Paragraphs, sentences, and singular words or phrases displayed with bold text in italicized brackets, [Stoneman's Calvary in 1865] or [ends of thread left on the loom], for example, represent actual transcribed commentary by the interviewer.
Singular words or phrases displayed in bold text in brackets, [sic] or [secessionists], for example, represent clarifications or observations by the author.
MARY REYNOLDS
MARY REYNOLDS
Age: 100+ years
Dallas, Texas
Interviewer: Sheldon F. Gauthier (assumed)

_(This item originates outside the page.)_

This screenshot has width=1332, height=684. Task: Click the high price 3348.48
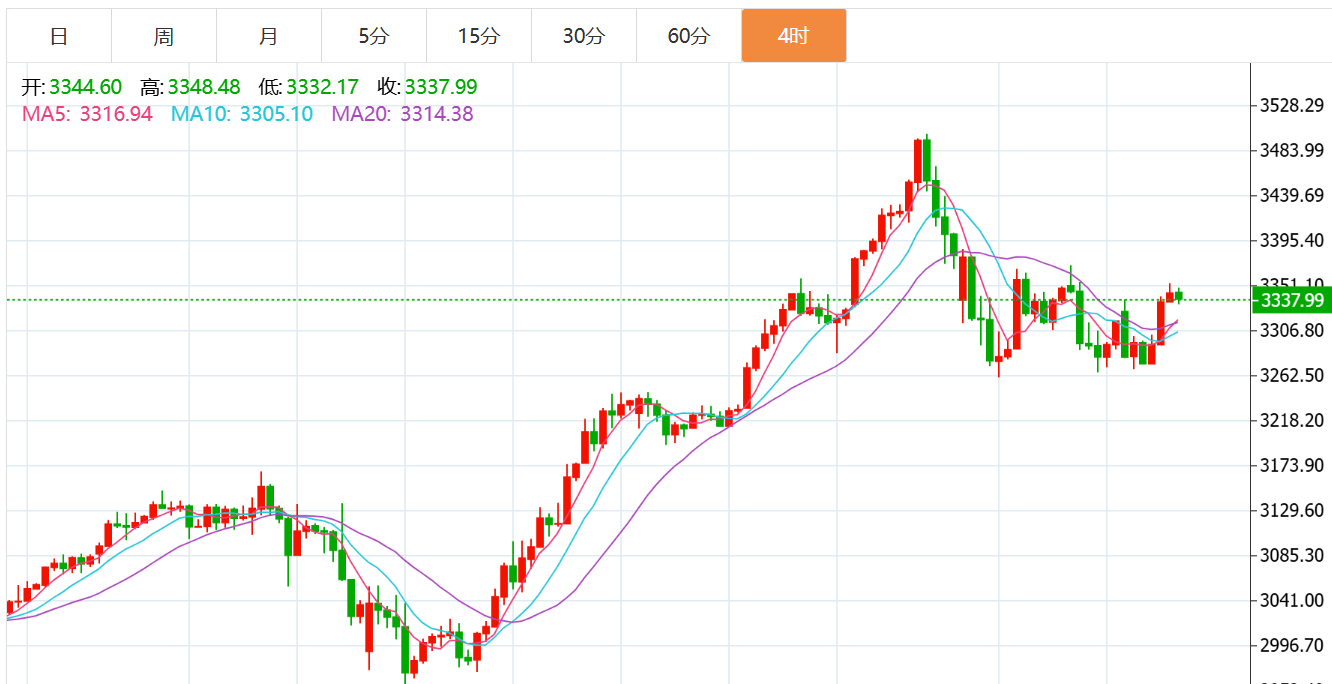[204, 87]
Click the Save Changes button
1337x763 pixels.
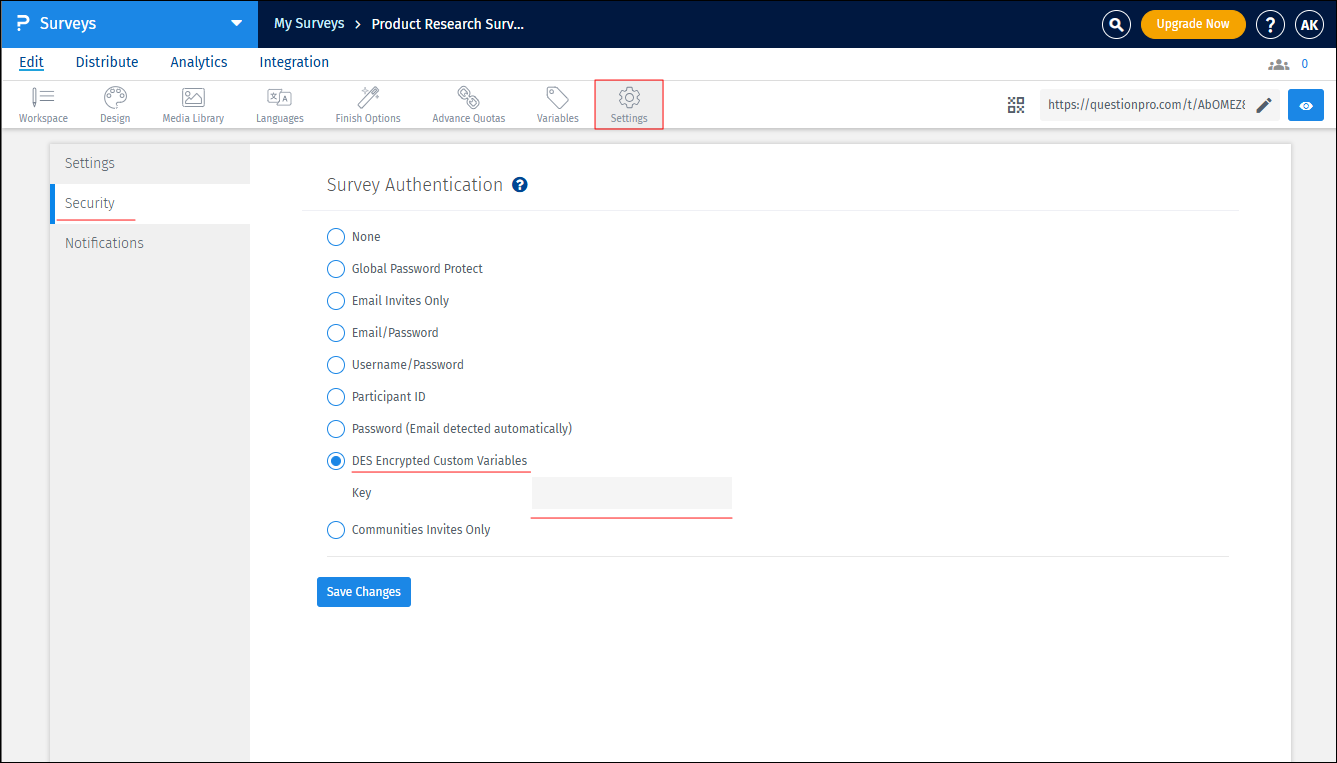[x=363, y=591]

Date of Interview: September 16, 1937
Mary Reynolds Library of Congress
[Mary Reynolds claims to be more than one hundred years old. She was born in slavery to the Kilpatrick family in Black River, Louisiana. Mary now lives at the Dallas County Convalescent Home. She has been blind for five years and is very feeble.]
My pa's name was Tom Vaughn and he was from the north, born free man and lived and died free to the end of his days. He wasn't no educated man, but he was what he calls himself a piano man. He told me once he lived in New York and Chicago and he built the insides of pianos and knew how to make them play in tune. He said some white folks from the south told he if he'd come with them to the south he'd find a lot of work to do with pianos in them parts, and he come off with them.
He saw my ma on the Kilpatrick place and her man was dead. He told Dr. Kilpatrick, my Massa, he'd buy my ma and her three chillun with all the money he had, if he'd sell her. But Dr. Kilpatrick was never one to sell any but the old niggers who was part workin' in the fields and past their breedin' times. So my pa marries my ma and works the fields, same as any other nigger. They had six gals: Martha and Pamela and Josephine and Ellen and Katherine and me.
I was born same time as Miss Sara Kilpatrick. Dr. Kilpatrick's first wife and my ma come to their time right together. Miss Sara's ma died and they brung Miss Sara to suck with me. It's a thing we ain't never forgot. My ma's name was Sallie and Miss Sara allus looked with kindness on my ma.
We sucked till we was a fair size and played together, which wasn't no common thing. None the other li'l niggers played with the white chillun. But Miss Sara loved me so good.